#### Task objective
Please translate this sentence from the passage on force majeure clauses into Spanish: "Although force majeure clauses may be effective in helping parties excuse or delay performance of their contractual obligations, they certainly do not provide parties a carte blanche excuse to walk away from their obligations."

#### Passage for review
A party seeking to rely on a force majeure clause bears the burden of proving that the facts at hand are those that fall within the scope of the clause, the non-performance or delay in performance was caused by circumstances beyond the party’s control and no reasonable steps that could have been taken were available to avoid the delay in performance or non-performance. Applying these elements to the situation described at the outset of this blog, had a force majeure clause existed in the agreement between the parties and had the buyer failed to contact alternate shipping companies to arrange the return of the artwork in a timely manner, the buyer would have struggled to rely on the force majeure clause to excuse his performance. Alternatives must therefore be explored, including alternatives available at a higher cost (provided such costs are not prohibitive) and ones that do not breach other existing agreements.
Further, the party relying on a force majeure clause must comply with any procedural requirements set out in the force majeure clause, such as providing notice of reliance on the clause, mitigating the effects of delay or non-performance and/or provision of regular and ongoing updates.
Although force majeure clauses may be effective in helping parties excuse or delay performance of their contractual obligations, they certainly do not provide parties a carte blanche excuse to walk away from their obligations. There are some practical ways in which parties can deal with contract performance issues in light of the Covid-19 pandemic:
- First, review existing contracts to identify if they include a force majeure clause. If they do, consider whether you are able to continue performing your contractual obligations or if you wish to claim force majeure. If you can continue to perform your obligations, you must continue to do so or risk breach of contract and a claim for damages.
- Second, use reasonable endeavours, where available, to fulfil your obligations under a contract by sourcing alternatives.
- Third, if your performance of a given agreement is affected or will be affected as a result of the pandemic, communicate with your counterparty early to manage their expectations and, where possible, negotiate an amicable solution.
- Finally, if you cannot continue to perform your obligations, consider whether non-performance is within the scope of the force majeure clause and the steps you must take to rely on force majeure according to the clause. It may be prudent to seek legal advice on your ability to rely on such a clause to weigh the risks and costs before making any decision.

#### Data provided

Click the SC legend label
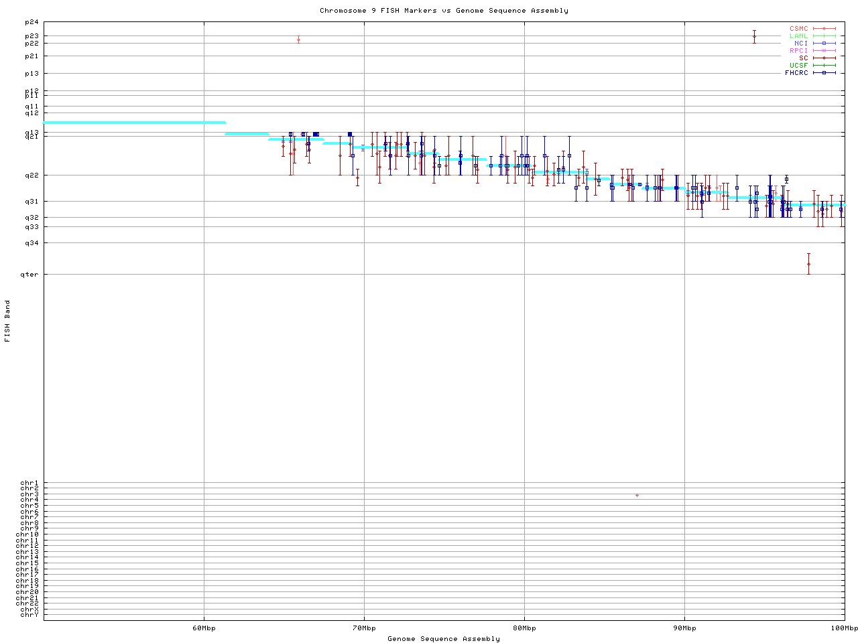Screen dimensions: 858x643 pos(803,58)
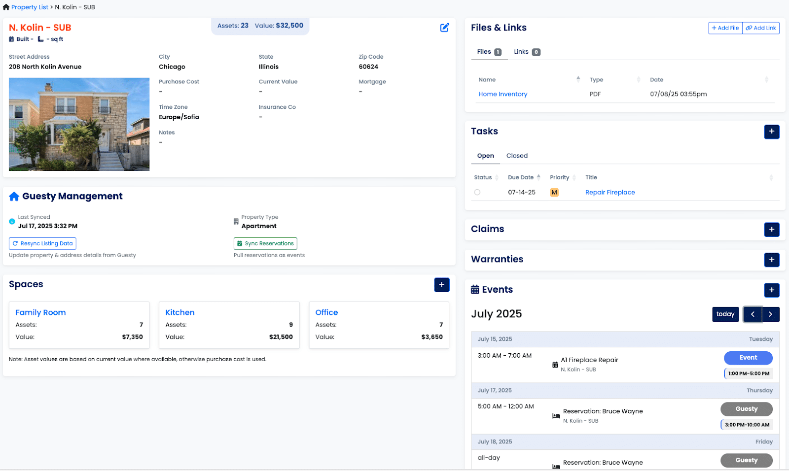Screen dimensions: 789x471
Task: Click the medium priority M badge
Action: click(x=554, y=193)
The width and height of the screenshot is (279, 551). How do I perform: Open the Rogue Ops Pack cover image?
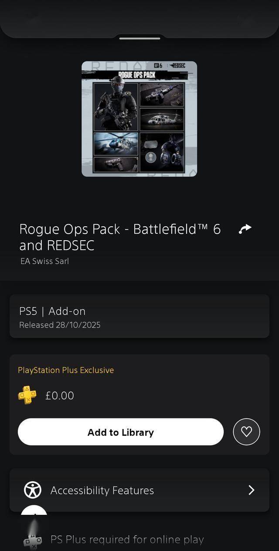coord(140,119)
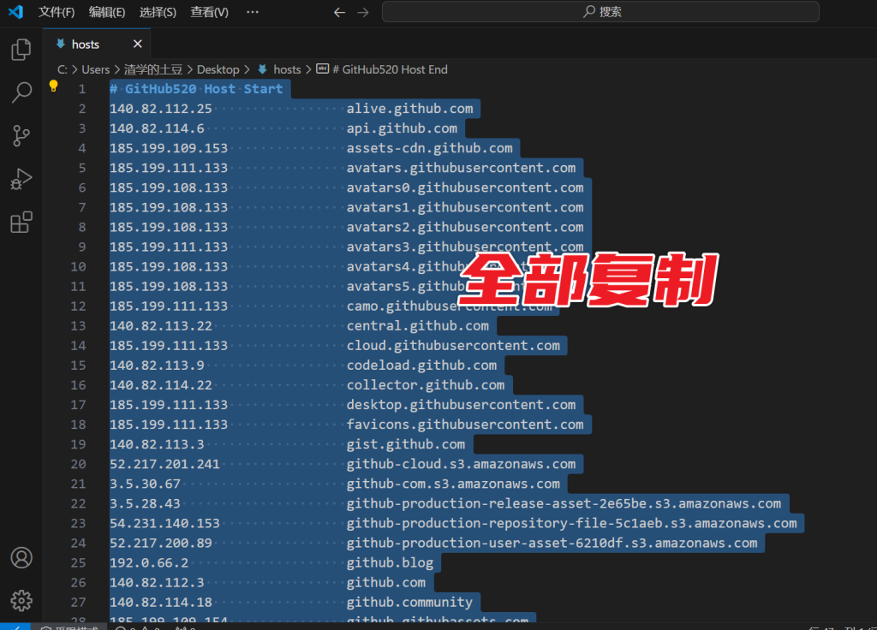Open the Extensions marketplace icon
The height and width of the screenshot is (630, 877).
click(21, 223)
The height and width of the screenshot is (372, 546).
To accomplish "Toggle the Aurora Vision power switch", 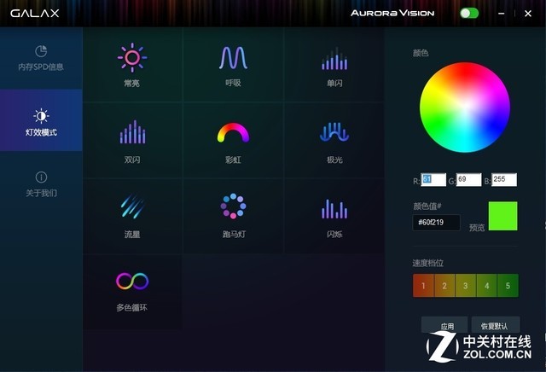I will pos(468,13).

#### Your response
Aunque las cláusulas de fuerza mayor pueden ser eficaces para ayudar a las partes a excusar o aplazar el cumplimiento de sus obligaciones contractuales, desde luego no les proporcionan una excusa que les dé carta blanca para desentenderse de sus obligaciones.